Aim -> Copy the following items word for word, changing nothing.

------------------------

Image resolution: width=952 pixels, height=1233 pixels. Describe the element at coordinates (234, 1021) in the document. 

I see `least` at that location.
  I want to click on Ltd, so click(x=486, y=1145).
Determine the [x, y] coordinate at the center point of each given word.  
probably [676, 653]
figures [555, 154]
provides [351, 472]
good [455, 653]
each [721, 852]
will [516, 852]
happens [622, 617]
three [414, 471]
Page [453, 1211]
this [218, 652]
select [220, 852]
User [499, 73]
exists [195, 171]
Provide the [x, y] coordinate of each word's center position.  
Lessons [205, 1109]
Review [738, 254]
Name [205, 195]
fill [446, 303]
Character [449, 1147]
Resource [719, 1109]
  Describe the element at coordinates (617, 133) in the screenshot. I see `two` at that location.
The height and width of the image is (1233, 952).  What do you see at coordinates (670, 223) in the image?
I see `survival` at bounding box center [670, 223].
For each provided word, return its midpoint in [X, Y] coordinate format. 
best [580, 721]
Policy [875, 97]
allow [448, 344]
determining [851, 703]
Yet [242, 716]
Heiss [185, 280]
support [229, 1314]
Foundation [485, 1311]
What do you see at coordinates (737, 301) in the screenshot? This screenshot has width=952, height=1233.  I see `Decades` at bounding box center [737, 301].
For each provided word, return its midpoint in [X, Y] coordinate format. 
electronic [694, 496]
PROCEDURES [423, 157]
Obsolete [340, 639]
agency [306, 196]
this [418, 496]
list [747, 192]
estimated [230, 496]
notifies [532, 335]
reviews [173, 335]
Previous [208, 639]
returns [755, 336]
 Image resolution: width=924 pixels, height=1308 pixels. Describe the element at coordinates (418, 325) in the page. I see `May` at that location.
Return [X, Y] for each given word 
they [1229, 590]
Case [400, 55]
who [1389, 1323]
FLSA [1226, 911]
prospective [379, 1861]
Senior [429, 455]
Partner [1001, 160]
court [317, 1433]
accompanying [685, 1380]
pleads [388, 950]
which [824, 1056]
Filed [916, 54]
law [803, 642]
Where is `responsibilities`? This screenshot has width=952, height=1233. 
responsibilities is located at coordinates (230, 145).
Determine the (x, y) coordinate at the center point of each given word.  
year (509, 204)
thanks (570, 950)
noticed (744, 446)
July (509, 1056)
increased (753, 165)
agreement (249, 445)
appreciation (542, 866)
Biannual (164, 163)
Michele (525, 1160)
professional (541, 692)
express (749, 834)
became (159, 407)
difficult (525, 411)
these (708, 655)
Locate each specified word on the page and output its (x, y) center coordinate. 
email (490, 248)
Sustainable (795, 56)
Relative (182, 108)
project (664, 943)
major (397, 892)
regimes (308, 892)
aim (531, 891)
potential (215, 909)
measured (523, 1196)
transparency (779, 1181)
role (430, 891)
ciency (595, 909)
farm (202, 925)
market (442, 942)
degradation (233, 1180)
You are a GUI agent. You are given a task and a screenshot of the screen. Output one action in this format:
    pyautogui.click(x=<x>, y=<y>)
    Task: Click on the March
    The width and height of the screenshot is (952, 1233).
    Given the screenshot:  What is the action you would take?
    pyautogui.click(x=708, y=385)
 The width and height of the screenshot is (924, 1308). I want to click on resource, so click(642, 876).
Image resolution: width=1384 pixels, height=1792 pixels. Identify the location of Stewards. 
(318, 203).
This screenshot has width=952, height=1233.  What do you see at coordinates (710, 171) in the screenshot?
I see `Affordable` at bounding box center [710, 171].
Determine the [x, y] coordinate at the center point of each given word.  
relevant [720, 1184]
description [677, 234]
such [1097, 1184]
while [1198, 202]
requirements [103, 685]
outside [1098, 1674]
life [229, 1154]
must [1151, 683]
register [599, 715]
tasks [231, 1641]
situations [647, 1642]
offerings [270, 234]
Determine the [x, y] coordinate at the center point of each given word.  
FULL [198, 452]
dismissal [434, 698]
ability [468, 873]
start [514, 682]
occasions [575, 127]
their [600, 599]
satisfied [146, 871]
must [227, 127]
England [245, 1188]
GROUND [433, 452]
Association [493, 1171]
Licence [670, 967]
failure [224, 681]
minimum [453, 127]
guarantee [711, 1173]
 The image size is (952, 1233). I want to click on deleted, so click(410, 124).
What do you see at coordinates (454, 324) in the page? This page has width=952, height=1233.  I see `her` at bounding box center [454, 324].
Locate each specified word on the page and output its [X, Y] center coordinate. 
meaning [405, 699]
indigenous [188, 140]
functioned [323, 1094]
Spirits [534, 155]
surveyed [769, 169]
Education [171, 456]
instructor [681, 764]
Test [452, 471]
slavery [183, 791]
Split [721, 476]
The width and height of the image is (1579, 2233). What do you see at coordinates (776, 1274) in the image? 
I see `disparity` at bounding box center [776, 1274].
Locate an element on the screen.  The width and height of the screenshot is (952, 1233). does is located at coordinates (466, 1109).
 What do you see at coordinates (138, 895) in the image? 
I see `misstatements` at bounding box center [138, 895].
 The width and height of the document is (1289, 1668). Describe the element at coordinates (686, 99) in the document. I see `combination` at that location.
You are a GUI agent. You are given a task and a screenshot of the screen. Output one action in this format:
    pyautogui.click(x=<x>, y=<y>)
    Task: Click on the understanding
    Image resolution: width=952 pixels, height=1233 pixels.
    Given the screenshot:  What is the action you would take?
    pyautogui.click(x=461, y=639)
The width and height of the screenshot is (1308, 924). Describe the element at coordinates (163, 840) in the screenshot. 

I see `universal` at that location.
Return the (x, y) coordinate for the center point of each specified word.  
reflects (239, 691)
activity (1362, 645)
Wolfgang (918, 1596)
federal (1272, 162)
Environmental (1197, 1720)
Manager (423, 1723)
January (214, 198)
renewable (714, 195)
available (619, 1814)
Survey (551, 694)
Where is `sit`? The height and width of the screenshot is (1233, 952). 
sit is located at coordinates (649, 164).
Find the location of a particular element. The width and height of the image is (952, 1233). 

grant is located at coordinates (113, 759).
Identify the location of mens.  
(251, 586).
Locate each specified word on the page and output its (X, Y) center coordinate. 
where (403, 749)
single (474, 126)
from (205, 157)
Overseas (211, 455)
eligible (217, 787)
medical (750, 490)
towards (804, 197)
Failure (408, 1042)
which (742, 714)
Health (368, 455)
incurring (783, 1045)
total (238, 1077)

------------------------

Problem solution ->
Image resolution: width=952 pixels, height=1233 pixels. Describe the element at coordinates (234, 1021) in the document. 

I see `least` at that location.
  I want to click on Ltd, so click(x=486, y=1145).
Determine the [x, y] coordinate at the center point of each given word.  
probably [676, 653]
figures [555, 154]
provides [351, 472]
good [455, 653]
each [721, 852]
will [516, 852]
happens [622, 617]
three [414, 471]
Page [453, 1211]
this [218, 652]
select [220, 852]
User [499, 73]
exists [195, 171]
Provide the [x, y] coordinate of each word's center position.  
Lessons [205, 1109]
Review [738, 254]
Name [205, 195]
fill [446, 303]
Character [449, 1147]
Resource [719, 1109]
  Describe the element at coordinates (617, 133) in the screenshot. I see `two` at that location.
The height and width of the image is (1233, 952).  What do you see at coordinates (670, 223) in the image?
I see `survival` at bounding box center [670, 223].
For each provided word, return its midpoint in [X, Y] coordinate format. 
best [580, 721]
Policy [875, 97]
allow [448, 344]
determining [851, 703]
Yet [242, 716]
Heiss [185, 280]
support [229, 1314]
Foundation [485, 1311]
What do you see at coordinates (737, 301) in the screenshot? This screenshot has width=952, height=1233.  I see `Decades` at bounding box center [737, 301].
For each provided word, return its midpoint in [X, Y] coordinate format. 
electronic [694, 496]
PROCEDURES [423, 157]
Obsolete [340, 639]
agency [306, 196]
this [418, 496]
list [747, 192]
estimated [230, 496]
notifies [532, 335]
reviews [173, 335]
Previous [208, 639]
returns [755, 336]
 Image resolution: width=924 pixels, height=1308 pixels. Describe the element at coordinates (418, 325) in the page. I see `May` at that location.
Return [X, Y] for each given word 
they [1229, 590]
Case [400, 55]
who [1389, 1323]
FLSA [1226, 911]
prospective [379, 1861]
Senior [429, 455]
Partner [1001, 160]
court [317, 1433]
accompanying [685, 1380]
pleads [388, 950]
which [824, 1056]
Filed [916, 54]
law [803, 642]
Where is `responsibilities`? This screenshot has width=952, height=1233. 
responsibilities is located at coordinates (230, 145).
Determine the (x, y) coordinate at the center point of each given word.  
year (509, 204)
thanks (570, 950)
noticed (744, 446)
July (509, 1056)
increased (753, 165)
agreement (249, 445)
appreciation (542, 866)
Biannual (164, 163)
Michele (525, 1160)
professional (541, 692)
express (749, 834)
became (159, 407)
difficult (525, 411)
these (708, 655)
Locate each specified word on the page and output its (x, y) center coordinate. 
email (490, 248)
Sustainable (795, 56)
Relative (182, 108)
project (664, 943)
major (397, 892)
regimes (308, 892)
aim (531, 891)
potential (215, 909)
measured (523, 1196)
transparency (779, 1181)
role (430, 891)
ciency (595, 909)
farm (202, 925)
market (442, 942)
degradation (233, 1180)
You are a GUI agent. You are given a task and a screenshot of the screen. Output one action in this format:
    pyautogui.click(x=<x>, y=<y>)
    Task: Click on the March
    The width and height of the screenshot is (952, 1233).
    Given the screenshot:  What is the action you would take?
    pyautogui.click(x=708, y=385)
 The width and height of the screenshot is (924, 1308). I want to click on resource, so click(642, 876).
Image resolution: width=1384 pixels, height=1792 pixels. Identify the location of Stewards. 
(318, 203).
This screenshot has width=952, height=1233.  What do you see at coordinates (710, 171) in the screenshot?
I see `Affordable` at bounding box center [710, 171].
Determine the [x, y] coordinate at the center point of each given word.  
relevant [720, 1184]
description [677, 234]
such [1097, 1184]
while [1198, 202]
requirements [103, 685]
outside [1098, 1674]
life [229, 1154]
must [1151, 683]
register [599, 715]
tasks [231, 1641]
situations [647, 1642]
offerings [270, 234]
Determine the [x, y] coordinate at the center point of each given word.  
FULL [198, 452]
dismissal [434, 698]
ability [468, 873]
start [514, 682]
occasions [575, 127]
their [600, 599]
satisfied [146, 871]
must [227, 127]
England [245, 1188]
GROUND [433, 452]
Association [493, 1171]
Licence [670, 967]
failure [224, 681]
minimum [453, 127]
guarantee [711, 1173]
 The image size is (952, 1233). I want to click on deleted, so click(410, 124).
What do you see at coordinates (454, 324) in the page? This page has width=952, height=1233.  I see `her` at bounding box center [454, 324].
Locate each specified word on the page and output its [X, Y] center coordinate. 
meaning [405, 699]
indigenous [188, 140]
functioned [323, 1094]
Spirits [534, 155]
surveyed [769, 169]
Education [171, 456]
instructor [681, 764]
Test [452, 471]
slavery [183, 791]
Split [721, 476]
The width and height of the image is (1579, 2233). What do you see at coordinates (776, 1274) in the image? 
I see `disparity` at bounding box center [776, 1274].
Locate an element on the screen.  The width and height of the screenshot is (952, 1233). does is located at coordinates (466, 1109).
 What do you see at coordinates (138, 895) in the image? 
I see `misstatements` at bounding box center [138, 895].
 The width and height of the document is (1289, 1668). Describe the element at coordinates (686, 99) in the document. I see `combination` at that location.
You are a GUI agent. You are given a task and a screenshot of the screen. Output one action in this format:
    pyautogui.click(x=<x>, y=<y>)
    Task: Click on the understanding
    Image resolution: width=952 pixels, height=1233 pixels.
    Given the screenshot:  What is the action you would take?
    pyautogui.click(x=461, y=639)
The width and height of the screenshot is (1308, 924). Describe the element at coordinates (163, 840) in the screenshot. 

I see `universal` at that location.
Return the (x, y) coordinate for the center point of each specified word.  
reflects (239, 691)
activity (1362, 645)
Wolfgang (918, 1596)
federal (1272, 162)
Environmental (1197, 1720)
Manager (423, 1723)
January (214, 198)
renewable (714, 195)
available (619, 1814)
Survey (551, 694)
Where is `sit`? The height and width of the screenshot is (1233, 952). 
sit is located at coordinates (649, 164).
Find the location of a particular element. The width and height of the image is (952, 1233). 

grant is located at coordinates (113, 759).
Identify the location of mens.  
(251, 586).
Locate each specified word on the page and output its (X, Y) center coordinate. 
where (403, 749)
single (474, 126)
from (205, 157)
Overseas (211, 455)
eligible (217, 787)
medical (750, 490)
towards (804, 197)
Failure (408, 1042)
which (742, 714)
Health (368, 455)
incurring (783, 1045)
total (238, 1077)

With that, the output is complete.